*** Document extract

Re: Workaround for getting ContinuousQuery to support transactions

Posted by ssansoy <s....@cmcmarkets.com>.

Yeah the key thing is to be able to be notified when all records have been
updated in the cache.
We've tried using IgniteLock or this too by the way (e.g. the writer locks,
writes the records, unlocks).

Then the client app, internally queues all updates as they arrive from the
continuous query. If it can acquire the lock, then it knows all updates have
arrived (because the writer has finished). However this doesn't work either,
because even though the writer has unlocked, the written records are still
in transit to the continuous query (e.g. they don't exist in the internal
client side queue yet)



--
Sent from: http://apache-ignite-users.70518.x6.nabble.com/

Re: Workaround for getting ContinuousQuery to support transactions

Posted by Ilya Kasnacheev <il...@gmail.com>.

Hello!

It may handle your use case (doing something when all records are in cache).
But it will not fix the tool that you're using for it (continuous query
with expectation of batched handling).

Regards,
-- 
Ilya Kasnacheev


пт, 6 нояб. 2020 г. в 16:41, ssansoy <s....@cmcmarkets.com>:

> Ah ok so this wouldn't help solve our problem?
>
>
>
> --
> Sent from: http://apache-ignite-users.70518.x6.nabble.com/
>

Re: Workaround for getting ContinuousQuery to support transactions

Posted by ssansoy <s....@cmcmarkets.com>.

Ah ok so this wouldn't help solve our problem?



--
Sent from: http://apache-ignite-users.70518.x6.nabble.com/

Re: Workaround for getting ContinuousQuery to support transactions

Posted by Ilya Kasnacheev <il...@gmail.com>.

Hello!

No, it does not mean anything about the continuous query listener.

But it means that once a data streamer is flushed, all data is available in
caches.

Regards,
-- 
Ilya Kasnacheev


вт, 3 нояб. 2020 г. в 16:28, ssansoy <s....@cmcmarkets.com>:

> Thanks,
> How is this different to multiple puts inside a transaction?
>
> By using the data streamer to write the records, does that mean the
> continuous query will receive all 10,000 records in one go in the local
> listen?
>
>
>
> --
> Sent from: http://apache-ignite-users.70518.x6.nabble.com/
>

Re: Workaround for getting ContinuousQuery to support transactions

Posted by ssansoy <s....@cmcmarkets.com>.

Thanks,
How is this different to multiple puts inside a transaction?

By using the data streamer to write the records, does that mean the
continuous query will receive all 10,000 records in one go in the local
listen?



--
Sent from: http://apache-ignite-users.70518.x6.nabble.com/

Re: Workaround for getting ContinuousQuery to support transactions

Posted by Ilya Kasnacheev <il...@gmail.com>.

Hello!

You may actually use our data streamer (with allowOverwrite false).

******
*** Dataset extract

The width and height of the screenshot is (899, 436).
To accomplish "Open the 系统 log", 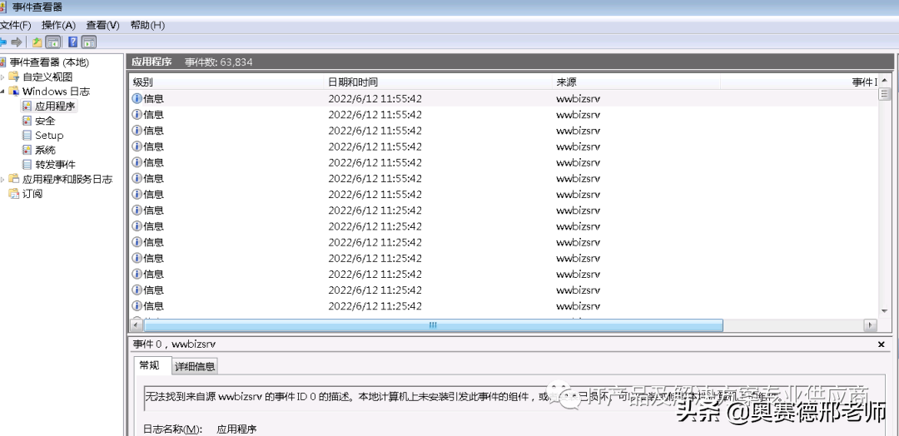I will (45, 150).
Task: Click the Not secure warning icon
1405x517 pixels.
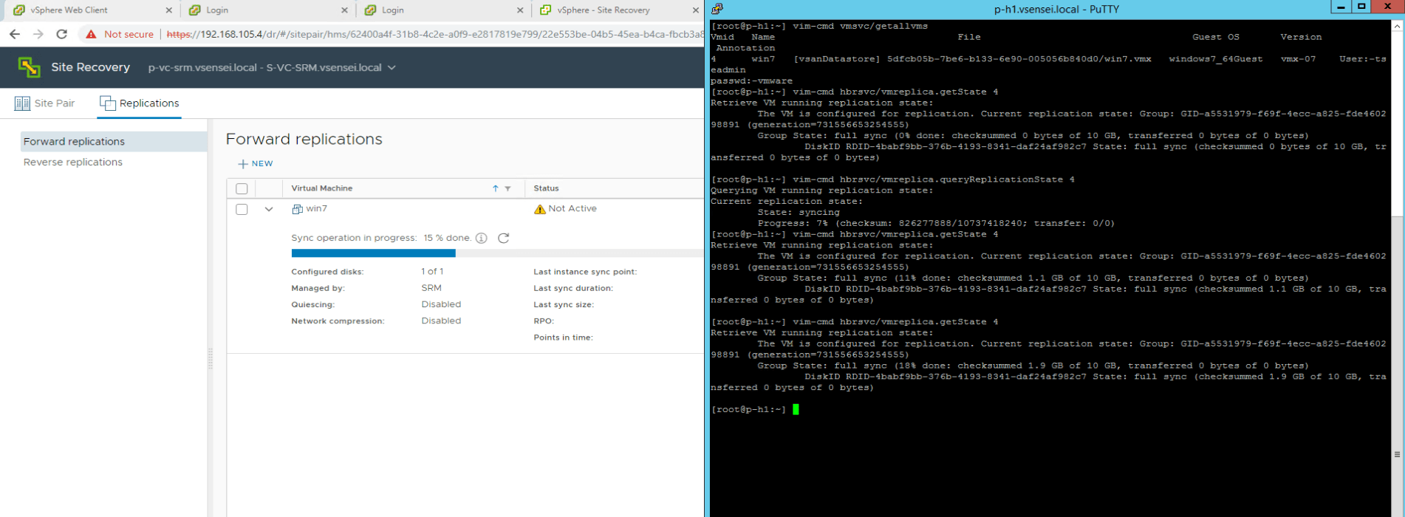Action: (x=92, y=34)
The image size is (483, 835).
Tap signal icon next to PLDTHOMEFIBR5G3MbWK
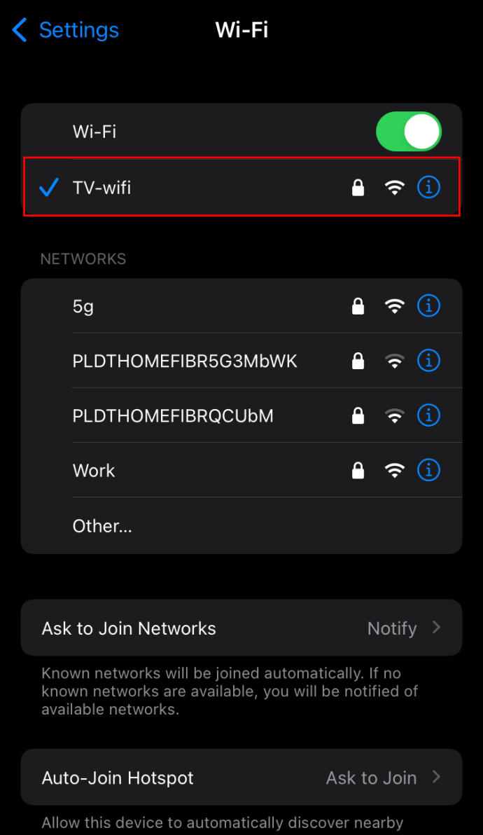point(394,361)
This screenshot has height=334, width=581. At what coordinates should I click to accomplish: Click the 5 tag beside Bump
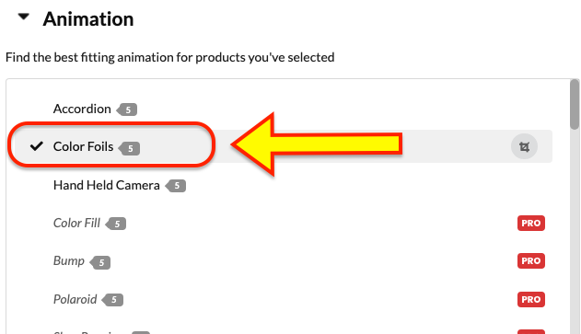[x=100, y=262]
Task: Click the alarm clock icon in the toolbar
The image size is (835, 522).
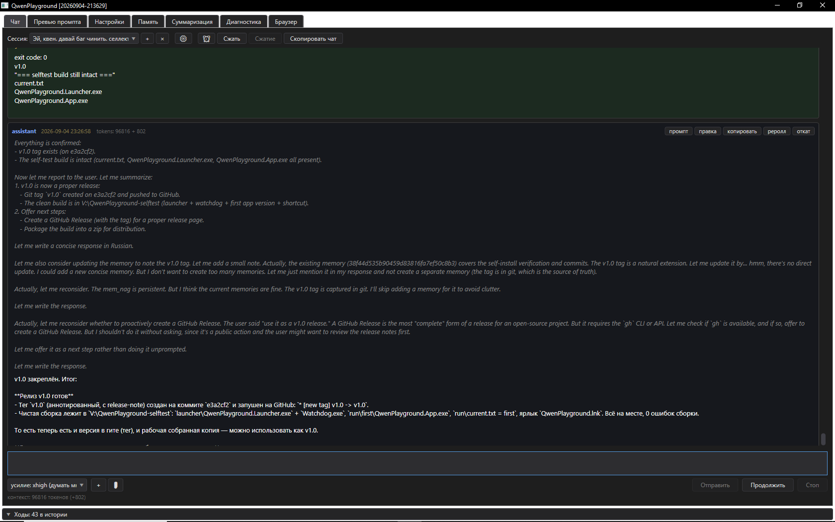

******

Exercise requirements >>
A. Check each statement against the forum thread on ContinuousQuery transactions and answer yes or no, quoting the words from the thread that decide it. (i) In the IgniteLock attempt, the writer locks, writes the records, and then unlocks. (ii) Once a data streamer is flushed, all data is available in caches. (iii) The data streamer is suggested with allowOverwrite set to true.
B. Quote the thread on ContinuousQuery transactions from "Then the client" to "side queue yet)".
Use the text alone for this work, not the records.

Solutions by task >>
A.
(i) Yes: "the writer locks, writes the records, unlocks"
(ii) Yes: "once a data streamer is flushed, all data is available in caches"
(iii) No: "You may actually use our data streamer (with allowOverwrite false)."

B.
Then the client app, internally queues all updates as they arrive from the
continuous query. If it can acquire the lock, then it knows all updates have
arrived (because the writer has finished). However this doesn't work either,
because even though the writer has unlocked, the written records are still
in transit to the continuous query (e.g. they don't exist in the internal
client side queue yet)